=== Exercise ===
Please reproduce the entries exactly as they appear below, but not the pictures.

=== Records ===
------

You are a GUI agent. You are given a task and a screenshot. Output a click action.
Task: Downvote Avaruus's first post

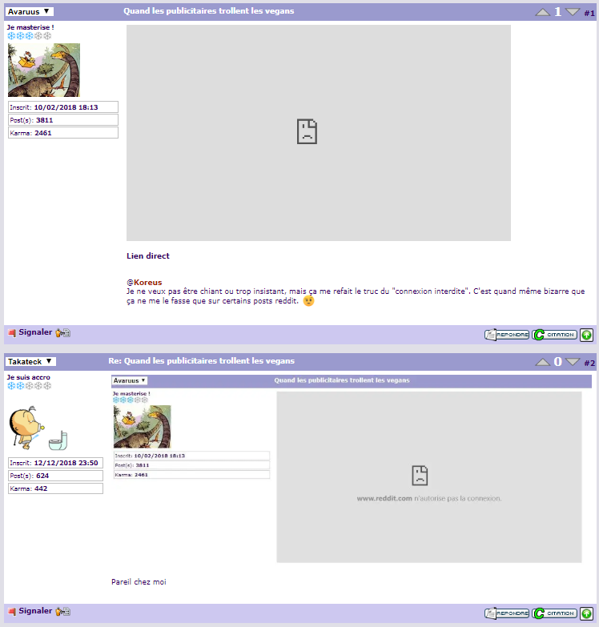click(572, 12)
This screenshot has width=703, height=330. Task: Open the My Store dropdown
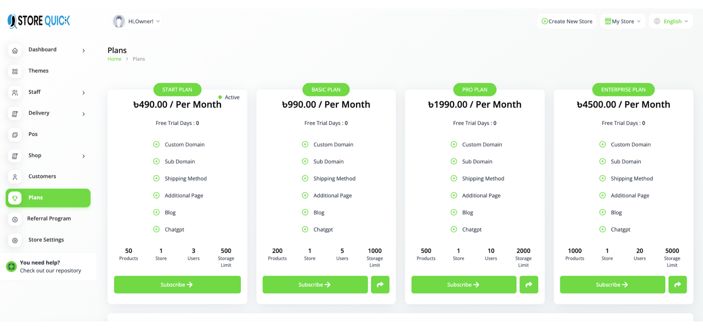coord(622,21)
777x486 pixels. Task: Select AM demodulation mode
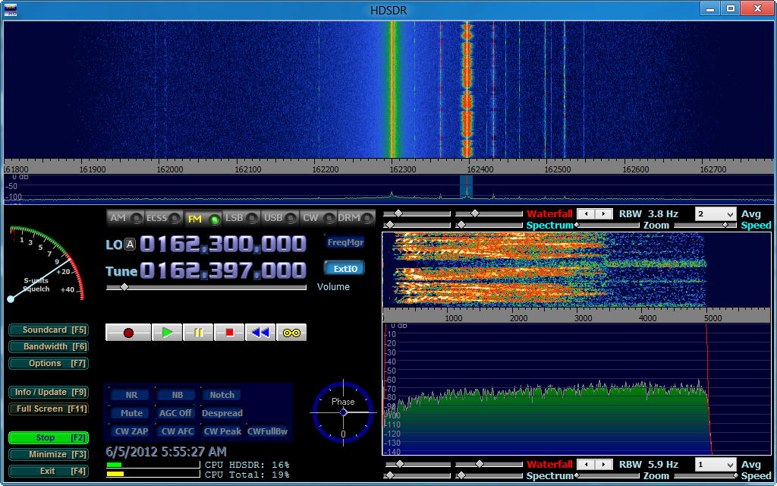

------

=== Solved problem ===
You are a GUI agent. You are given a task and a screenshot. Output a click action.
Task: Downvote Avaruus's first post

click(572, 12)
This screenshot has width=703, height=330. Task: Open the My Store dropdown
coord(622,21)
777x486 pixels. Task: Select AM demodulation mode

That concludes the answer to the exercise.